The starting point for these recent discussions and questions was this article by Tevi Troy—former Deputy Assistant for Domestic Policy to President George W. Bush and now a senior fellow at the conservative Hudson Institute. The article led to this symposium at the same think tank. While Troy and the panelists reject the obviously false notion that think tanks were once apolitical, they nevertheless all seem to be in agreement that today’s think tanks of the left and right are politically partisan in a way they once were not and that this “political combat” (borrowing Troy’s formulation) has supplanted more intellectually-rigorous “policy development” as the think tank’s core mission.
Recent events seem to confirm the analysis of Troy and others. Just last week, there was a dust-up at the libertarian Cato Institute after one of its founders, billionaire conservative Charles Koch, sued the Institute in order to exercise more power over its activities. This immediately led to worries that Koch was attempting to make Cato into a more reliable mouthpiece of conservatism as represented by the Republican Party as opposed to a think tank more interested in promoting libertarian conservatism and policy. Cato research fellow Julian Sanchez even went to far as to say that he would resign if Koch took control of the Institute.
As Paul Krugman correctly notes here, the idea that Cato has not been a reliable supporter of the Republican Party is somewhat overblown, but it is true that Cato also opposed the War in Iraq, has reliably fought against the bipartisan “Drug War,” and spoken out forcefully against the encroachment on civil liberties associated with the “War on Terror.” And as Corey Robin rightly notes here, there is some irony involved in the way Sanchez constructs his “presignation letter” given his professed libertarianism.
However, while both of these critiques are worthwhile, I find the laments of Sanchez and others, while understandable, to be somewhat hollow for another reason—namely their lack of attention to the history of the conservative think tank and how those think tanks gained power over the past four decades. In particular, I want to focus on the intersection of ideas and money that led the conservative think tank to be what it is today. It just so happens that I just finished an essay on this very subject for the upcoming book The Right Side of the Sixties.  So, I want to talk about my conclusions in this essay here as I believe it they are directly relevant to the Cato/Koch debate we are witnessing. While my case study in this chapter was primarily another conservative think tank, the American Enterprise Institute (AEI), I think the analysis directly applies to the Cato/Koch debate, so I’ll try to link the two at various points and then return to the Koch/Cato debate at the end of this post.
One of the primary problems conservative think tanks had to overcome in the mid-twentieth century (to the extent that they existed then) was the idea that they were mouthpieces for capital—that they contained “rentellectuals” who would say anything as long as they were paid enough.
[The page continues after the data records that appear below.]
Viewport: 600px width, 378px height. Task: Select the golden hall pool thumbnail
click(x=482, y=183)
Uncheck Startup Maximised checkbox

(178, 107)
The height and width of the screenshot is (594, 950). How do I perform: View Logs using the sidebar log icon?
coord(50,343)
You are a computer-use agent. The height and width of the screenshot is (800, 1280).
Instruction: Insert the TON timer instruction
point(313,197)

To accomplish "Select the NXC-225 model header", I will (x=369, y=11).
When AEI emerged in 1943 as the “American Enterprise Association” there existed a deep suspicion of any organization that spoke on behalf of big business. With the memory of the Great Depression not far from Americans’ minds, a “business association,” as the think tank was then known, had to tread lightly when advocating for corporate interests to policy makers and the public at large. AEA’s head, Lewis H. Brown, who was also the president of the Johns Manville Corporation, understood this well. He knew that his organization, a partnership of top executives of leading business and financial firms, would have this bias immediately taken into account when they put forth public policy recommendations.
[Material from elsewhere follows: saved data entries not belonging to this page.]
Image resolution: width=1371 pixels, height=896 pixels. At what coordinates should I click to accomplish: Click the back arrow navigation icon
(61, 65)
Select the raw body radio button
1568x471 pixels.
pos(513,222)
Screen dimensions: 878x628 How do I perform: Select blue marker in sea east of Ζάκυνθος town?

In addition to this collective memory of the Depression, there had also by the 1950s and early 1960s emerged a period of liberal technocratic consensus within the federal government whereby social scientists and politicians were deemed capable of defining social problems and then coming up with solutions to those problems through “scientific” techniques. So, within elite policy-making circles, contesting the idea of policy making as an “objective,” “rational,” and “scientific” endeavor would have been extremely hard. This dominant understanding of liberal technocratic expertise meant that groups funded by wealthy donors (such as AEI) would have trouble inserting themselves into policy discussions, given that they were immediately deemed too biased by their corporate funders to come up with “scientific” solutions to the nation’s problems. AEI’s first well-known president, William Baroody, knew this liberal consensus discourse well and fully understood just how hard it would be to challenge this specific ideology in the early 1960s. Thus, when he became president of AEA in 1962, he immediately changed the name to the American Enterprise Institute so as to distance the think tank from any “business association” understandings while simultaneously adopting the more academic “Institute.” Baroody even went so far as to state to one of AEI’s fellows in 1962 that the “Institute does not press any particular policy position or even attempt to form, suggest, or support any particular policy position. The Institute does attempt to provide the research assistance which will bring to bear upon any policy consideration the most pertinent facts available and the most knowledgeable considerations by acknowledged authorities in the field.” 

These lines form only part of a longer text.